Clinical and Translational Research Center, Department of Medicine/Cardiology, School of Medicine and Biomedical Sciences, State University of New York at Buffalo, Buffalo, New York, USA.
Stem Cells Transl Med. 2014 May;3(5):549-52. doi: 10.5966/sctm.2013-0205. Epub 2014 Mar 19.
Atherosclerosis causing heart attack and stroke is the leading cause of death in the modern world. Therapy for end-stage atherosclerotic disease using CD34(+) hematopoietic cells has shown promise in human clinical trials, and the in vivo function of hematopoietic and progenitor cells in atherogenesis is becoming apparent. Inflammation plays a central role in the pathogenesis of atherosclerosis. Cholesterol is a modifiable risk factor in atherosclerosis, but in many patients cholesterol levels are only mildly elevated. Those with high cholesterol levels often have elevated circulating monocyte and neutrophil counts. How cholesterol affects inflammatory cell levels was not well understood. Recent findings have provided new insight into the interaction among hematopoietic stem cells, cholesterol, and atherosclerosis.
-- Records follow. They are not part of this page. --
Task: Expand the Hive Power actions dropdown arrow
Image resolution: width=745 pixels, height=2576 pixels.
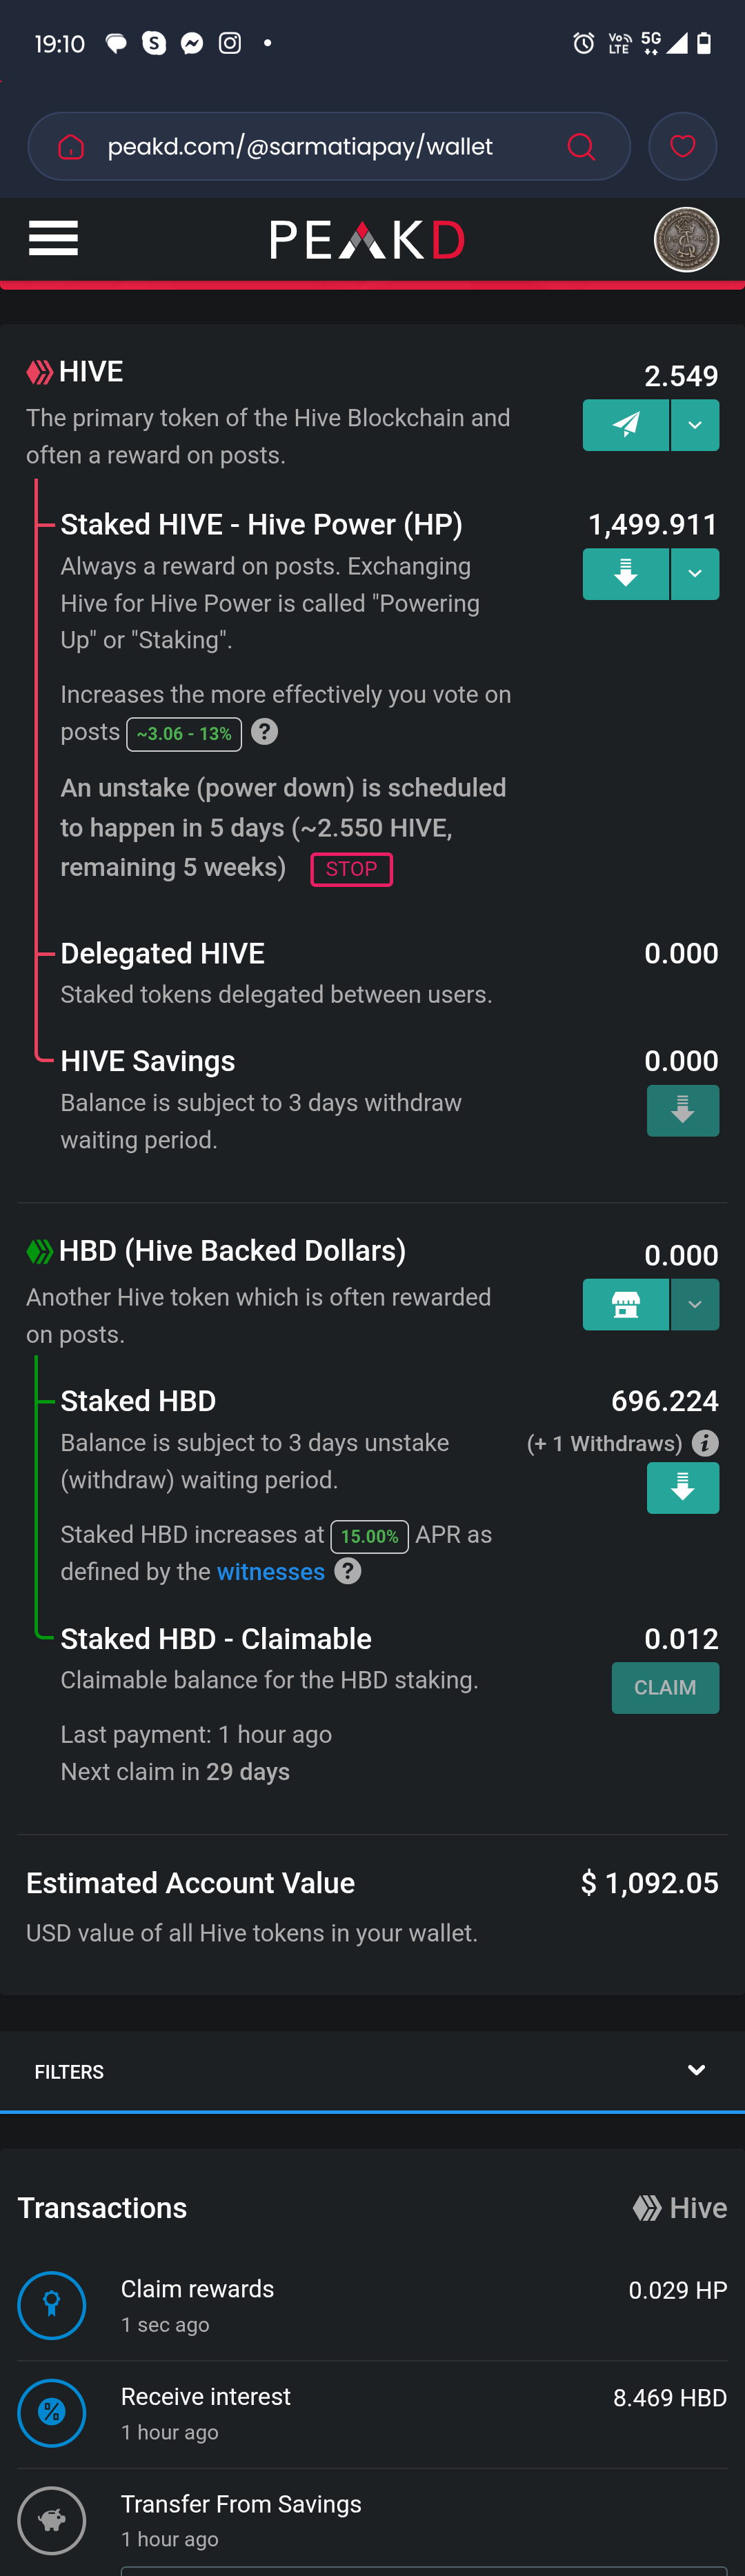Action: [695, 574]
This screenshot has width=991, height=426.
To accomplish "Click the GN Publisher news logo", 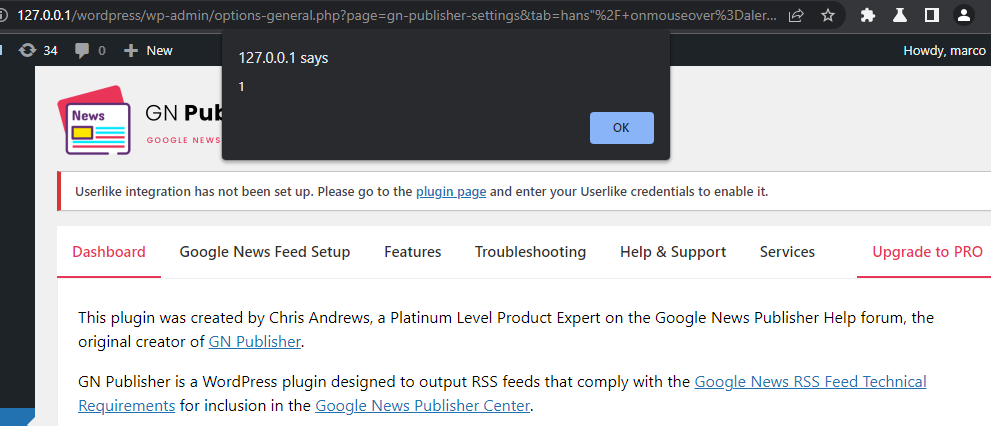I will (94, 119).
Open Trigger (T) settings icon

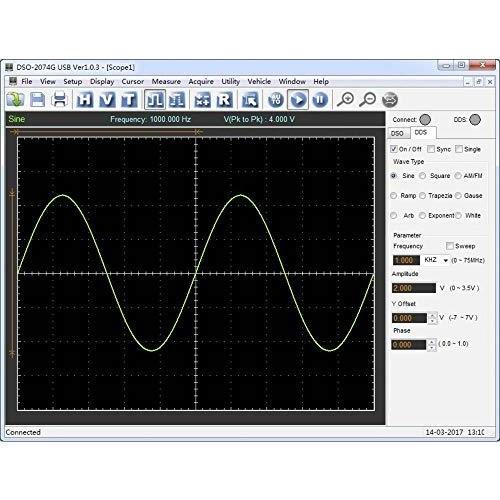(129, 100)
In mice, high cholesterol levels or inactivation of cholesterol efflux transporters have multiple effects on hematopoietic stem cells (HSPCs), including promoting their mobilization into the bloodstream, increasing proliferation, and differentiating HSPCs to the inflammatory monocytes and neutrophils that participate in atherosclerosis. Increased levels of interleukin-23 (IL-23) stimulate IL-17 production, resulting in granulocyte colony-stimulating factor (G-CSF) secretion, which subsequently leads to HSPC release into the bloodstream. Collectively, these findings clearly link elevated cholesterol levels to increased circulating HSPC levels and differentiation to inflammatory cells that participate in atherosclerosis. Seminal questions remain to be answered to understand how cholesterol affects HSPC-mobilizing cytokines and the role they play in atherosclerosis. Translation of findings in animal models to human subjects may include HSPCs as new targets for therapy to prevent or regress atherosclerosis in patients.
动脉粥样硬化导致的心脏病发作和中风是现代世界的主要死亡原因。在人类临床试验中,使用 CD34(+)造血细胞治疗晚期动脉粥样硬化疾病显示出了前景,造血细胞和祖细胞在动脉粥样形成中的体内功能也越来越明显。炎症在动脉粥样硬化的发病机制中起着核心作用。胆固醇是动脉粥样硬化的一个可改变的危险因素,但在许多患者中,胆固醇水平只是轻度升高。那些胆固醇水平高的人往往循环单核细胞和中性粒细胞计数升高。胆固醇如何影响炎症细胞水平还不太清楚。最近的发现为造血干细胞、胆固醇和动脉粥样硬化之间的相互作用提供了新的见解。在小鼠中,高胆固醇水平或胆固醇外排转运蛋白的失活对造血干细胞(HSPC)有多种影响,包括促进其动员到血液中、增加增殖和分化 HSPC 为参与动脉粥样硬化的炎症单核细胞和中性粒细胞。白细胞介素-23(IL-23)水平升高刺激白细胞介素-17(IL-17)的产生,导致粒细胞集落刺激因子(G-CSF)的分泌,随后导致 HSPC 释放到血液中。总之,这些发现清楚地将升高的胆固醇水平与循环 HSPC 水平的增加以及分化为参与动脉粥样硬化的炎症细胞联系起来。仍有一些重要问题有待解答,以了解胆固醇如何影响动员 HSPC 的细胞因子以及它们在动脉粥样硬化中的作用。将动物模型中的发现转化为人类受试者,可能包括 HSPC 作为预防或消退患者动脉粥样硬化的新治疗靶点。